Por monedas. Por silencio de farmacia. Por la saliva de un recién nacido. Por oficio de tejedoras
en casas enfiladas hacia el Oeste. Por géneros pintados, despintados aleros. Por lumbreras, hojas
de acanto, silbidos lejanos, presunciones, Idus de marzo, encajes y axilas, la luna y su arbitrio
sobre las olas, una hondonada con pólenes y cenizas. Por mi dedo que recorre, con morosidad,
una espalda; su espalda, mezcla de fermento y relámpago.
II
Quizás en el vestido ajeno y postrero, a la vista del cielo devenido en ámbar. Quizás en
la arena en estuche de fieltro que otros, con infinita credulidad, insisten en llamar Libro. Allí
supe, supimos, de la vanidad y del repudio, de las horas que muelen hasta los despojos. Quizás,
alguna vez, la alquimia restituida. En el fuego se quemará el barro para ser, auguran, maravilla,
pero ¿cuándo?. Amarrado a la orilla, un bote. Del otro lado, señalado por un casi imperceptible
grupo de estrellas, una sinfonía en latencia que espera encarnarse en música.
En algún ojo, una mirada de ave migratoria. ¿Hacia dónde? ¿Hacia el Este, sal sobre piedra
de sal? ¿Hacia el Oeste, número teñido de azul que ocupa, con vergüenza, el espacio de la risa?

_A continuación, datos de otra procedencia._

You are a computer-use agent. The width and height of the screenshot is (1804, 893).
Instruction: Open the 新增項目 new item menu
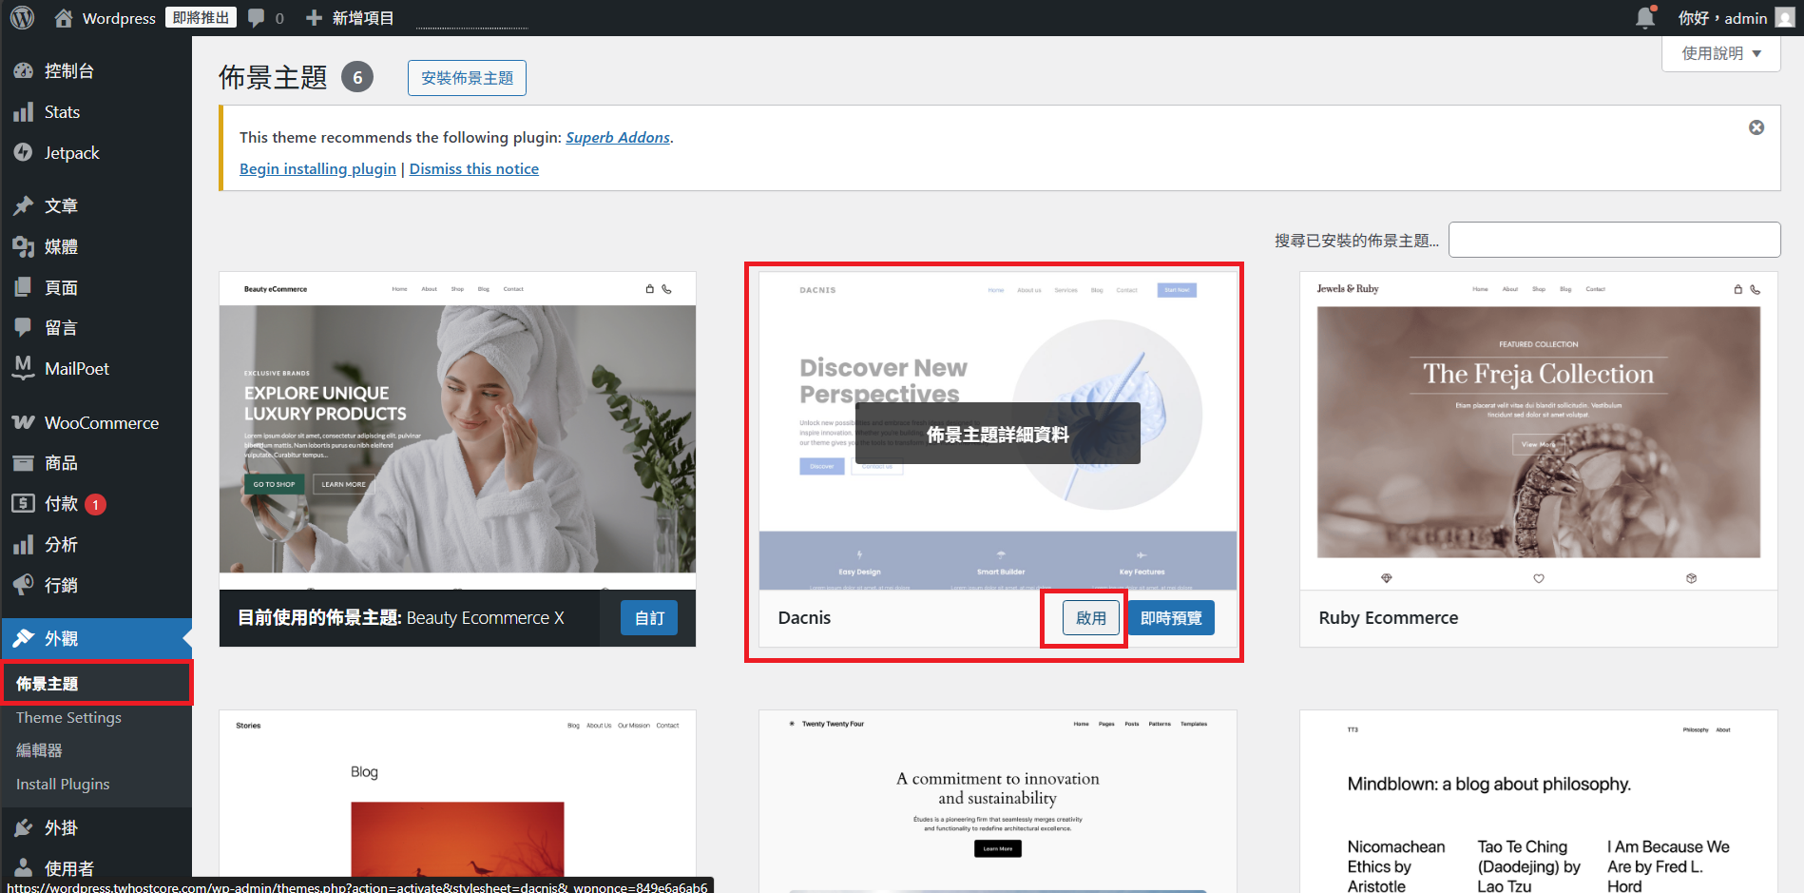[351, 18]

Se nace –dijo– para contemplar cómo se derrama la leche al hervir, para oír el anuncio de la hierba
contra el muro del asilo, para domesticar en parte a un animal que jamás sabrá nuestro nombre.
Radiación de fondo
A Juan José Ceselli
I
Por vía de un golpe de látigo, de una terca voluntad de golpear contra el muro, de
contemplar soles candentes en apariencia fríos, de almacenes con golosas irradiaciones, de
hombros desnudos entrevistos bajo la penumbra lunar, de grabados con salamandras en el fuego,
de testamentos redactados al vapor del mercurio, de remotas luces que, presuntamente, señalan
el lugar del Paraíso. Entonces el rumor del viento entre maderas, la lucha del insecto por alcanzar
el otro lado de la ventana, el relámpago detenido en el penúltimo grado de su intensidad, la
cópula en dirección a los cometas, los confines, los frutos abiertos y dispuestos a ofrecer sus
zumos a los sonámbulos.
Tormenta
En un papel al que se lleva el viento, una pregunta: ¿qué es lo que nos arrastra, lejos
de los manteles, los platos, las frutas? Alguien ensaya un paso de danza, otro subraya una frase,
otro, en fin, se lleva a la boca un pedazo de bizcocho; finalmente caen, alejados entre sí, en lo
indiferenciado y turbulento. Yo, por mi parte, pronuncio, con la misma obstinación y el mismo
resultado, ciertas palabras que todavía creo cargadas de magia, capaces por sí solas de salvarme:
madrépora, pavesa, olifante, liturgia…
Bordes
I
Se comen hasta la luz, la fuente que la produce, el metal que la refleja. Se comen cada
fruto, el aceite de la belleza, los ojos de los delfines, las hierbas, las telas. Devoran el zurcido en
los telones, muletas, vasijas, guitarras. Siempre tienen hambre. Nada los satisface. Se comen las
figuras de dioses famélicos y obesos, las máscaras, el reflejo de la luna en el lago. Tienen agujas
perforadoras, tubos de succión, esponjas absorbentes, con eso les basta. ¿Hallan ellos placer en
esto? Ellos ignoran el placer, sólo mastican y engullen. No están en el mundo sino para eso.
II
¿Y si fuera fruto de un error? Un error antiguo, irremediable. ¿De allí la vacilación, la
torpeza de su cuerpo que no alzará jamás el vuelo? Se hunde en el limo. Mastica hojas secas. Se
aparea donde otros como él, patas arriba, se pudren.